Вызвали «скорую», но уже было поздно. Она умерла на руках мужа. Ей было всего пятьдесят семь лет, она на год младше Евгения Максимовича. Они прожили вместе тридцать шесть лет. Евгений Максимович любил Лауру до конца своих дней, думал о ней и страдал…
Наверное, поэтому у Примакова исчезло то искрящееся веселье, каким он отличался в молодые годы. Как тут не стать сумрачным?
Леон Оников считал, что с годами он мало изменился.
— Вот я изменился, остальные друзья изменились, а он нет. С точки зрения склонностей, характера, резкости, прямоты — такой же, каким был пятьдесят лет назад. Его отношение к людям сохранилось — вот это самая характерная его черта. Он не менялся в своих принципиальных оценках этического плана. Личное достоинство, скромность, привычка отвечать ударом на удар — неизменны.

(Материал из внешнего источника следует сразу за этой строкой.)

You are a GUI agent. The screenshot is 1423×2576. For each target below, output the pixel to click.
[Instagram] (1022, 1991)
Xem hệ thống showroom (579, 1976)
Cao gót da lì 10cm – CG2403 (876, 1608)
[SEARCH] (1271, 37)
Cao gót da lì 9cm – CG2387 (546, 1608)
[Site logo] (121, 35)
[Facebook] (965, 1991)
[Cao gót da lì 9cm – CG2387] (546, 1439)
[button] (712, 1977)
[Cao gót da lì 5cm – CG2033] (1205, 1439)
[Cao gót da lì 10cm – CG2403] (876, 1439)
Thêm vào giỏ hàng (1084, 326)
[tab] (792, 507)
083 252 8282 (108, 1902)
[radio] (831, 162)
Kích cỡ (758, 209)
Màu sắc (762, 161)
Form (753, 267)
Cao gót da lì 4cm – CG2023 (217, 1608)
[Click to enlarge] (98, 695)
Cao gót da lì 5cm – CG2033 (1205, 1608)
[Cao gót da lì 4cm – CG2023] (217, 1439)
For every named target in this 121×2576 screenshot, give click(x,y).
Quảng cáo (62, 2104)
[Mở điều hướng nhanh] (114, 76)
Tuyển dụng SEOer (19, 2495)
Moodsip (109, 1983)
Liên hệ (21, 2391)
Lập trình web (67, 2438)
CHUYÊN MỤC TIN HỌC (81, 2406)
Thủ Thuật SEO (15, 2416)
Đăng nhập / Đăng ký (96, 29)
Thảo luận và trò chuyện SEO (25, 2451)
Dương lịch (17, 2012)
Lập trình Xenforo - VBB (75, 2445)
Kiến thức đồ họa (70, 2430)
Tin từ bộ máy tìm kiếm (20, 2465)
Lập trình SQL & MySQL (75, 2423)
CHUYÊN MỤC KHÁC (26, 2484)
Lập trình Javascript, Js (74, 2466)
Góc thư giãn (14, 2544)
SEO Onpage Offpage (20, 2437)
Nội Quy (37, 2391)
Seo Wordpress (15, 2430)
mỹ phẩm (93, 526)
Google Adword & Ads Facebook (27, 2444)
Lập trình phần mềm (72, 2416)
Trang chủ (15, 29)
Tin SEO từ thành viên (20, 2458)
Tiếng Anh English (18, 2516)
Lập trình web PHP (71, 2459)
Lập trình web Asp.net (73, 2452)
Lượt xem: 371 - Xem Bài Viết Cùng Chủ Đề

— А способность владеть собой у него врожденная? — спросил я Томаса Колесниченко.
— Да, он был очень волевым человеком, — ответил Колесниченко. — Это качество позволило ему добиться всех целей, которые он перед собой ставил. И в трагические минуты он тоже умел держать себя в руках.
— Даже со стороны было видно, что он всегда собой владел, самообладание очень сильное. Но это не означает, что он был холодным и циничным человеком?
— Нет, нет. Ну что вы! Он, наоборот, ненавидел равнодушие, цинизм — больше всего ненавидел именно эти качества, если не говорить о предательстве. В нашем кругу таких не было и нет. Если он замечал в ком-то холодность и цинизм, ему это претило.